Re: Shakuhachi Notation- A problem/opportunity space?

From: Karl Signell (signell@cpcug.org)
Date: Mon Dec 22 2003 - 12:11:33 PST


At 02:00 AM 12/17/03 -0800, you wrote:
>I think Kinko notation is the best we have so far

"Best" for what purpose and for whom? The world of notation is full of
various approaches, each with its purpose. In general, notation systems
(Javanese court gamelan, European classical, Ottoman, etc.) serve their
purposes at a given stage in history, or else performers and composers try
to change them.

>But are there not substantive, sometimes important aspects of most of the
>honkyoku performance practice that are not encapsulated in the notation?

In some Kinko guilds, perhaps, but the purpose there is mnemonic, to jog
your memory of a particular composition that you have already
mastered. Writing out every little squiggle would limit the notation to a
particular teacher's rendition at a particular time.

But Chikumeisha Kinko notation is very specific and very detailed. Over
the decades, Yamaguchi changed little in performance.

>Kinko notation as it functions is a very interesting animal in the musical
>notation world. It is both a proscriptive and a descriptive notation to
>some degree.
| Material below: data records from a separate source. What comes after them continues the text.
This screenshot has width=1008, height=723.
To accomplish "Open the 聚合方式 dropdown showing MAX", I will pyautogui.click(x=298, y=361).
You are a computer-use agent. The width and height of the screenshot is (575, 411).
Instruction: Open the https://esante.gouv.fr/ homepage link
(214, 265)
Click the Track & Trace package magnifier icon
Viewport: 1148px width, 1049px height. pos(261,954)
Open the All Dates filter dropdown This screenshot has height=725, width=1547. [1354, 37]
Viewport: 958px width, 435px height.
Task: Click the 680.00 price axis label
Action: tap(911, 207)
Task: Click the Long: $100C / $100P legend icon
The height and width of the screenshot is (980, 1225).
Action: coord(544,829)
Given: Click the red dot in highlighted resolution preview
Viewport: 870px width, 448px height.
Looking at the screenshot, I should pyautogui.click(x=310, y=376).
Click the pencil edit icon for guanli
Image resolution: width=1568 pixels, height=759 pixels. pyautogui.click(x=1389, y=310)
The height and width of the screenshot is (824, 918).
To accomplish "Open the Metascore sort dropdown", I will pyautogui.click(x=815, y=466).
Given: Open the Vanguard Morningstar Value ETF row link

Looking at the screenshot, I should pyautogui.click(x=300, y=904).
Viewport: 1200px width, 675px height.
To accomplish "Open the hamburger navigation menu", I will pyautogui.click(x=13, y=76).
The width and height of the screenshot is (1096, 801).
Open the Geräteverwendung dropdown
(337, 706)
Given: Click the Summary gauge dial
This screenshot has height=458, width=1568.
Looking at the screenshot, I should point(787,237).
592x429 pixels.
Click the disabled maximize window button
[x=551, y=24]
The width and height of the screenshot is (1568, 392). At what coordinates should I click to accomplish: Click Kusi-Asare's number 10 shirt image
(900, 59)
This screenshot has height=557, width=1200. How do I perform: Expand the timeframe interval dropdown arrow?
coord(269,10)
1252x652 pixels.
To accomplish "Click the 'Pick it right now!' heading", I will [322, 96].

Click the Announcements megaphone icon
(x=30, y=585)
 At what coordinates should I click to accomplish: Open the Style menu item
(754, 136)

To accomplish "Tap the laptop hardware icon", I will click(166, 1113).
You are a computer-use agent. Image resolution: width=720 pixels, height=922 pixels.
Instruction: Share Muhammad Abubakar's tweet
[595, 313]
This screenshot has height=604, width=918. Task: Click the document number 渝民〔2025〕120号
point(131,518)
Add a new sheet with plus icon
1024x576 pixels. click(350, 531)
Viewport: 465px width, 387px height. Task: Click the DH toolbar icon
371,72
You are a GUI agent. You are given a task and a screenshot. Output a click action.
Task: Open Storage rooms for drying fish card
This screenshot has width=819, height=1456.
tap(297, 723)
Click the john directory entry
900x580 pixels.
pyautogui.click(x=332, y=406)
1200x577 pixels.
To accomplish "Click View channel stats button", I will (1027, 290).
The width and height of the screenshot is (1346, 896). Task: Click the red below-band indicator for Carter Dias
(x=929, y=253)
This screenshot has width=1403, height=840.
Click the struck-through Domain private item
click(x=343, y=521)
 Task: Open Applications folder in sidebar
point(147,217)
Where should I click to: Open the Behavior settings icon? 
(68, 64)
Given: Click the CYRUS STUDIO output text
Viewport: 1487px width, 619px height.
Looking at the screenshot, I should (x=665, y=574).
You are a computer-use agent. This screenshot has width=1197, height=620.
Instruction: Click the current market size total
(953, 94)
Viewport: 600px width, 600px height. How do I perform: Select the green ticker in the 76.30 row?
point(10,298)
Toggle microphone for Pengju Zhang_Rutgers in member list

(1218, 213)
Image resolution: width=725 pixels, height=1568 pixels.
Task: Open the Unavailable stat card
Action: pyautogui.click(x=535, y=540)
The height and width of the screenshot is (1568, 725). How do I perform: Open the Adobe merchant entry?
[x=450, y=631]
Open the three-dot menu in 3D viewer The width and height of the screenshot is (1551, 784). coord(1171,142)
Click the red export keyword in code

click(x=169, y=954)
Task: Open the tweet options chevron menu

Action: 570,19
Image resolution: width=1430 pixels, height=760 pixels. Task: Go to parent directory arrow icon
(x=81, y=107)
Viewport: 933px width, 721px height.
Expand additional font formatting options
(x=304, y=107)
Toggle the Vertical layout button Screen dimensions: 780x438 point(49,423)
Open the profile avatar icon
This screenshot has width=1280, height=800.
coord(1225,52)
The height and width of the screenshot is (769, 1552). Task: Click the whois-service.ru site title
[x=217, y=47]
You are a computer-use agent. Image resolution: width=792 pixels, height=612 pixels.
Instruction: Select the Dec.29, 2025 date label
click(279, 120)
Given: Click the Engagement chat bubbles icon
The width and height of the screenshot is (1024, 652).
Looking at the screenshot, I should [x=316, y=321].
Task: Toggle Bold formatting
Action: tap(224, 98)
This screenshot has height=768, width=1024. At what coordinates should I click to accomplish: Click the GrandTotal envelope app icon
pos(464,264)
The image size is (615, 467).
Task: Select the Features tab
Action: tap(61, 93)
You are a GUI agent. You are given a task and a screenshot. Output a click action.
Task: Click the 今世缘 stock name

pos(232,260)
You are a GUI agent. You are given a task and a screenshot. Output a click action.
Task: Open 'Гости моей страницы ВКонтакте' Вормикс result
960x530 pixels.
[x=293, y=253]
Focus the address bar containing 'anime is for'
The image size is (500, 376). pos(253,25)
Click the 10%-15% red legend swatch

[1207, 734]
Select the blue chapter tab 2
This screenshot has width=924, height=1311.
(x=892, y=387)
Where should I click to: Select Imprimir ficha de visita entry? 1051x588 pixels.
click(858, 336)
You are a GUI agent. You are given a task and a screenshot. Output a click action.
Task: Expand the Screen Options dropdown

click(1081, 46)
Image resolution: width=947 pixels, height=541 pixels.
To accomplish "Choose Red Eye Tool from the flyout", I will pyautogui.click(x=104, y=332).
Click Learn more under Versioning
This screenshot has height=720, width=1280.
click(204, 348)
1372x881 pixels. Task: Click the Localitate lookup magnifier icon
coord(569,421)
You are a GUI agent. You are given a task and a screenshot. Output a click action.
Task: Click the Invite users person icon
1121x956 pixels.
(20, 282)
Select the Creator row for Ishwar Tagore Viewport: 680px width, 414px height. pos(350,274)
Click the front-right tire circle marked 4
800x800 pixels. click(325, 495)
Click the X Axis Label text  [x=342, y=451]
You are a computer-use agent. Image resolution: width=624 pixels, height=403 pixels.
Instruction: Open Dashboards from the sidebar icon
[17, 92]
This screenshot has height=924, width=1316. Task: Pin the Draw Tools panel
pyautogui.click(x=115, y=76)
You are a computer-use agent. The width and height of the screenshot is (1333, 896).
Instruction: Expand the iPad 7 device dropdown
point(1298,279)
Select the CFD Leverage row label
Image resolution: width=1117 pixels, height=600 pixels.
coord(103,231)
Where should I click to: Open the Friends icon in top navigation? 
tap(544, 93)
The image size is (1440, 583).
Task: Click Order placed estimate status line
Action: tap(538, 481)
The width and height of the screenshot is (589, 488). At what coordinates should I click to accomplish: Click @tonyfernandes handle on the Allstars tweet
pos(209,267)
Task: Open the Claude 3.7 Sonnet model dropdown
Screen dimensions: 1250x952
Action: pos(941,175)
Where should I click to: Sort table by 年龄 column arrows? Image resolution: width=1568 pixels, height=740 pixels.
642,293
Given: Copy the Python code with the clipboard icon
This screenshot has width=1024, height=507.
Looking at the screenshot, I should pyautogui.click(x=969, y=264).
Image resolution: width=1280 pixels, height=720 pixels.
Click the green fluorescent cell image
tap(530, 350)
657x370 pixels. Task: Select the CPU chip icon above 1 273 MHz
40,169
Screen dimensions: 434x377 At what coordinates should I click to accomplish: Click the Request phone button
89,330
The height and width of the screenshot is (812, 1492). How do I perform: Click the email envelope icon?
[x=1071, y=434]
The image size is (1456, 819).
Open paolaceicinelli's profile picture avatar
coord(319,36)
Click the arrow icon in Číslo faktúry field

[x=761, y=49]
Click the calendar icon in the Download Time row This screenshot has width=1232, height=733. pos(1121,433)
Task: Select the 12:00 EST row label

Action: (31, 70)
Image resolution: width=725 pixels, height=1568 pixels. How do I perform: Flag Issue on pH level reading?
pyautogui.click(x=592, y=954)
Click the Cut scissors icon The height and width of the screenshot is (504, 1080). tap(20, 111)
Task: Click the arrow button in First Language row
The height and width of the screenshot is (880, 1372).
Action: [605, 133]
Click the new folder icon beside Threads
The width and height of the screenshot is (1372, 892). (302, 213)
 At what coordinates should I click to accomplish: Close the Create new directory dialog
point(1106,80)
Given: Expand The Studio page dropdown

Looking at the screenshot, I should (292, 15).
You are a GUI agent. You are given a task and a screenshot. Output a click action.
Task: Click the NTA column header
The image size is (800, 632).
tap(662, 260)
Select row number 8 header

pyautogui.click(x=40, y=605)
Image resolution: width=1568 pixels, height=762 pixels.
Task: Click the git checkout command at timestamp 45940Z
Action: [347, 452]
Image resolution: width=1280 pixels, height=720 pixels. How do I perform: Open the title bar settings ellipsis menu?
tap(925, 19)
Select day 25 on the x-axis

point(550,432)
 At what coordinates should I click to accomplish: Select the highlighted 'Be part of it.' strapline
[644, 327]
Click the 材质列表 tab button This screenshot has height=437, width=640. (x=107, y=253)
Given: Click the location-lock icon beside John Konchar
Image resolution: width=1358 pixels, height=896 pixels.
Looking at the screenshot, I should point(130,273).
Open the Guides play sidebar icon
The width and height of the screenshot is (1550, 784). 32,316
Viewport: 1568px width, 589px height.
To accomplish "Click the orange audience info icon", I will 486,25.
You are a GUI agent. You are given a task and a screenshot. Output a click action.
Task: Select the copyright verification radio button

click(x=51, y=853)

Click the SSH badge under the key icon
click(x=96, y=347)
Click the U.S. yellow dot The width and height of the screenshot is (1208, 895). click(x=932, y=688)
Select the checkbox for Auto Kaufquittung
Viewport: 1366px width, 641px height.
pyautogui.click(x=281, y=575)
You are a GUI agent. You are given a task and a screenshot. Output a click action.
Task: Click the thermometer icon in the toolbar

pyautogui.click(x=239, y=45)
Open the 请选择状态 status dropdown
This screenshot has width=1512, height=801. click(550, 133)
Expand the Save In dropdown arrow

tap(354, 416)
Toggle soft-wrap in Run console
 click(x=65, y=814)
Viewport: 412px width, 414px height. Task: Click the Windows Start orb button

Mostly proscriptive, since most of the notation is fingering
>symbols

"Prescriptive" doesn't refer only to fingering, it "prescribes" where and
how to bend the notes, which which notes are meri, what octave, muraiki,
etc. ("Proscriptive" would mean "forbidden"). "Descriptive" refers to
transcription, as of an improvised performance.

>There is no one to one correspondence possible between Kinko and western
>notation.

Agreed, although its concession to Western notation in the implied
durations can mislead. The student must understand the durations only in
the relative sense that two notated "beats" are somehow longer than one,
but rarely twice as long. You gotta feel it after a lot of listening to
the masters.

>... in the case of the traditional pieces there are no performance notes,
>see your local sensei, if there is one...and if not, find recordings,
>preferably with matching scores. Yes? No?

Yes, playing along with recording but preferably *without* scores. The
scores only set up inappropriate assumptions in the student's mind. The
ear is a miraculous tool for learning. Don't underestimate it.